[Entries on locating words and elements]
start

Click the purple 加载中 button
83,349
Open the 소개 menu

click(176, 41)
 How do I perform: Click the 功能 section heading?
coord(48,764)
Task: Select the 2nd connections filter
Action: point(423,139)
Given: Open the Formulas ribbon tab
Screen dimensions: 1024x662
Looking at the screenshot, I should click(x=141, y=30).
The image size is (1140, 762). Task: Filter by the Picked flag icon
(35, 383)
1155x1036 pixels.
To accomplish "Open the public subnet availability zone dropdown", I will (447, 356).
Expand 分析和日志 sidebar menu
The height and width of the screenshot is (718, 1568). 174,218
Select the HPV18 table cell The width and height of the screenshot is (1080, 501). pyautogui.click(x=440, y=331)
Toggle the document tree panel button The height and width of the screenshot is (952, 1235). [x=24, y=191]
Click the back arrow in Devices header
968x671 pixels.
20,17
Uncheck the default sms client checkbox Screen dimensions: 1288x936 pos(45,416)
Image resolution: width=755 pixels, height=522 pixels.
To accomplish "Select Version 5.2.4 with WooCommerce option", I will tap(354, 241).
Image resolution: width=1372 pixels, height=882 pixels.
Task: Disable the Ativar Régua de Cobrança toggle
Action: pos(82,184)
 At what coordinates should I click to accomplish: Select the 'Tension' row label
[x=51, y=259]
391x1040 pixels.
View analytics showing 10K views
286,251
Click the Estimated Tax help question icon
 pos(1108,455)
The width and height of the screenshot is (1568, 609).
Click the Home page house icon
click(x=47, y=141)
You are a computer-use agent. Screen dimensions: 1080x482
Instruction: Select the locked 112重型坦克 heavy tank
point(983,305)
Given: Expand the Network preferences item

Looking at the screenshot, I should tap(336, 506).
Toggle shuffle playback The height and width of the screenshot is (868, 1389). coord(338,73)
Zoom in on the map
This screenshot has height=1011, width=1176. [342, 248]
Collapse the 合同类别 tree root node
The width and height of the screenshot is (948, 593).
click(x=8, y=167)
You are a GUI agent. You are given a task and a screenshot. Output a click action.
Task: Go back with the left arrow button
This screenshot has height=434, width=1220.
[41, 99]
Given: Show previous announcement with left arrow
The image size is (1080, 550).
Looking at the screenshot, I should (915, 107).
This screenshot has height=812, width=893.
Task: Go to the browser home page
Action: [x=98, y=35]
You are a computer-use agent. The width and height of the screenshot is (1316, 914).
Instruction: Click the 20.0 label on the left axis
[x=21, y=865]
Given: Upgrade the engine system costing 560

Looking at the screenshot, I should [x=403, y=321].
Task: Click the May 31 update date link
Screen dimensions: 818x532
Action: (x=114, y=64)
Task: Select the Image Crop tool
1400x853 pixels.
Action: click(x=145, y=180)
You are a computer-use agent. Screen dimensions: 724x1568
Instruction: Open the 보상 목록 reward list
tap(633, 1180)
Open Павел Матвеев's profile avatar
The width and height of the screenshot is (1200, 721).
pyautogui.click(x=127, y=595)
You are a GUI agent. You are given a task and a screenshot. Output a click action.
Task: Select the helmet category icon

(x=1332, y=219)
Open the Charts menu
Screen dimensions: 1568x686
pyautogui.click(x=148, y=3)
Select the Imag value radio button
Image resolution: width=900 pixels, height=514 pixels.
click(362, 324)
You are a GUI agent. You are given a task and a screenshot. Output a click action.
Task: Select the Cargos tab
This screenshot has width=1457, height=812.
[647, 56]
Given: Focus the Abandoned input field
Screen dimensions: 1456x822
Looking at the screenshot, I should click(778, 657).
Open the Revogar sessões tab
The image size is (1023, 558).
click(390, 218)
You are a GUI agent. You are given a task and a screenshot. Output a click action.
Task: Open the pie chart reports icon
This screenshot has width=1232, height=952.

end

* [TASK DESCRIPTION]: Reproduce every one of the items above verbatim, keeping each line as it stands.

* [ANSWER TO THIS PROBLEM]:
Click the purple 加载中 button
83,349
Open the 소개 menu

click(176, 41)
 How do I perform: Click the 功能 section heading?
coord(48,764)
Task: Select the 2nd connections filter
Action: point(423,139)
Given: Open the Formulas ribbon tab
Screen dimensions: 1024x662
Looking at the screenshot, I should click(x=141, y=30).
The image size is (1140, 762). Task: Filter by the Picked flag icon
(35, 383)
1155x1036 pixels.
To accomplish "Open the public subnet availability zone dropdown", I will (447, 356).
Expand 分析和日志 sidebar menu
The height and width of the screenshot is (718, 1568). 174,218
Select the HPV18 table cell The width and height of the screenshot is (1080, 501). pyautogui.click(x=440, y=331)
Toggle the document tree panel button The height and width of the screenshot is (952, 1235). [x=24, y=191]
Click the back arrow in Devices header
968x671 pixels.
20,17
Uncheck the default sms client checkbox Screen dimensions: 1288x936 pos(45,416)
Image resolution: width=755 pixels, height=522 pixels.
To accomplish "Select Version 5.2.4 with WooCommerce option", I will tap(354, 241).
Image resolution: width=1372 pixels, height=882 pixels.
Task: Disable the Ativar Régua de Cobrança toggle
Action: pos(82,184)
 At what coordinates should I click to accomplish: Select the 'Tension' row label
[x=51, y=259]
391x1040 pixels.
View analytics showing 10K views
286,251
Click the Estimated Tax help question icon
 pos(1108,455)
The width and height of the screenshot is (1568, 609).
Click the Home page house icon
click(x=47, y=141)
You are a computer-use agent. Screen dimensions: 1080x482
Instruction: Select the locked 112重型坦克 heavy tank
point(983,305)
Given: Expand the Network preferences item

Looking at the screenshot, I should tap(336, 506).
Toggle shuffle playback The height and width of the screenshot is (868, 1389). coord(338,73)
Zoom in on the map
This screenshot has height=1011, width=1176. [342, 248]
Collapse the 合同类别 tree root node
The width and height of the screenshot is (948, 593).
click(x=8, y=167)
You are a GUI agent. You are given a task and a screenshot. Output a click action.
Task: Go back with the left arrow button
This screenshot has height=434, width=1220.
[41, 99]
Given: Show previous announcement with left arrow
The image size is (1080, 550).
Looking at the screenshot, I should (915, 107).
This screenshot has height=812, width=893.
Task: Go to the browser home page
Action: [x=98, y=35]
You are a computer-use agent. The width and height of the screenshot is (1316, 914).
Instruction: Click the 20.0 label on the left axis
[x=21, y=865]
Given: Upgrade the engine system costing 560

Looking at the screenshot, I should [x=403, y=321].
Task: Click the May 31 update date link
Screen dimensions: 818x532
Action: (x=114, y=64)
Task: Select the Image Crop tool
1400x853 pixels.
Action: click(x=145, y=180)
You are a computer-use agent. Screen dimensions: 724x1568
Instruction: Open the 보상 목록 reward list
tap(633, 1180)
Open Павел Матвеев's profile avatar
The width and height of the screenshot is (1200, 721).
pyautogui.click(x=127, y=595)
You are a GUI agent. You are given a task and a screenshot. Output a click action.
Task: Select the helmet category icon

(x=1332, y=219)
Open the Charts menu
Screen dimensions: 1568x686
pyautogui.click(x=148, y=3)
Select the Imag value radio button
Image resolution: width=900 pixels, height=514 pixels.
click(362, 324)
You are a GUI agent. You are given a task and a screenshot. Output a click action.
Task: Select the Cargos tab
This screenshot has width=1457, height=812.
[647, 56]
Given: Focus the Abandoned input field
Screen dimensions: 1456x822
Looking at the screenshot, I should click(778, 657).
Open the Revogar sessões tab
The image size is (1023, 558).
click(390, 218)
You are a GUI agent. You are given a task and a screenshot. Output a click action.
Task: Open the pie chart reports icon
This screenshot has width=1232, height=952.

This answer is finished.